The inaccurate MK results should be due to the defects of the MK test which is based on series’ value order. The MK test results of four daily temperature series are displayed in Figure 4, from which no reliable abrupt temperature changes can be detected, and it is due to the seasonal components in the four daily temperature series.

Comparison results indicate that the proposed approach can detect not only the abrupt changes, but also the complexity variation of a series over time, so based on it the climate change and variability can be more clearly understood. The MK test is usually impacted by serial correlation and seasonality, so it is not suitable for analyses of daily and monthly series but usually used for analyses of annual series. Moreover, the MK test results are mainly based on the value order of series, so it cannot reflect the complexity and disorderliness of series.
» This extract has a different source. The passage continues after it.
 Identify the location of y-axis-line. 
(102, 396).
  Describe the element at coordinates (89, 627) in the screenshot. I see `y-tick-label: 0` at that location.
Compared with the MK test, the proposed approach can fairly consider the composition and characteristics of series under different scales, so it can more accurately reflect the climate change and variability.
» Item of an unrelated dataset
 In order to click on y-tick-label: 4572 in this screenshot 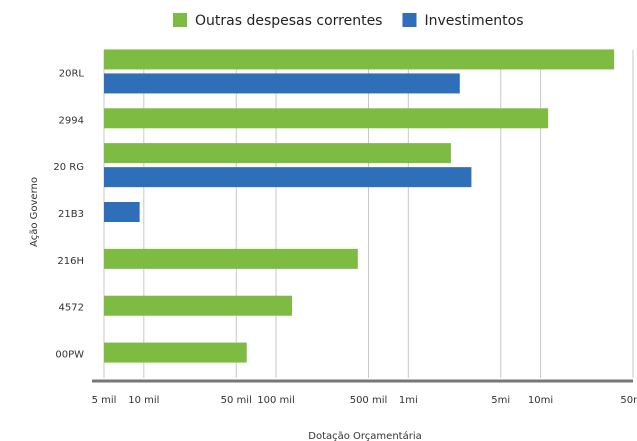, I will do `click(72, 308)`.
Figure 4. MK test results of four daily temperature series used in this study. — forward sequence; — backward sequence.

Figure 4. MK test results of four daily temperature series used in this study. — forward sequence; — backward sequence.

However, more attention should be paid the following issues when using the proposed approach. First, wavelet choice and series’ trend would impact the computation of wavelet entropy values [42], so they would also impact the results of abrupt change detection by the proposed approach, and they should be carefully considered. Second, since the proposed approach is based on the entropy theories, the series analyzed must have big sample size enough and the sampling rates being smaller than the concerned scale for the accurate computation of entropy values, for instance, the daily temperature series were analyzed by the proposed approach for detecting the years when abrupt temperature changes occurred, but the annual series cannot meet this need.

4. Conclusions

In this paper, by taking the temperature variations in the Haihe River Basin as an example, a discrete wavelet entropy-aided approach was proposed for abrupt change detection. The observed temperature series indicate some main abrupt temperature changes in 1970s–1990s in the study area. The MK test results cannot reflect those obviously abrupt temperature changes after the 1980s. Comparatively, the proposed approach can detect all the main abrupt temperature changes in the Haihe River Basin, but the conventional entropy results cannot do this. Differing from the MK test which mainly considers the value order of series or the conventional entropy which mainly considers series’ statistical random characters, the proposed approach can describe the complexity of a series by effectively considering its composition and characteristics under different scales, based on which the results of abrupt change detection can be more reliable and accurate.

Since the proposed approach uses DWE to describe the complexity and disorderliness of series, the results more reflect the variations and abrupt changes of climatic systems. In addition, the proposed approach can detect not only the abrupt change but also the complexity variation of a climatic variable over time, so based on it the climate change and variability can be more clearly understood. To sum up, the conventional MK test cannot meet the practical needs enough, and the DWE-aided approach can be an effectively alternative method for abrupt change detection. Besides, the proposed approach can also be suitable for analyses of time series and dynamic systems in other domains.

Finally, further studies using more data from other basins with diverse geographic characters should be conducted to further strengthen the effectiveness of the proposed approach. In addition, the uncertainty of the DWE-aided abrupt change detection results should be further studied in the future.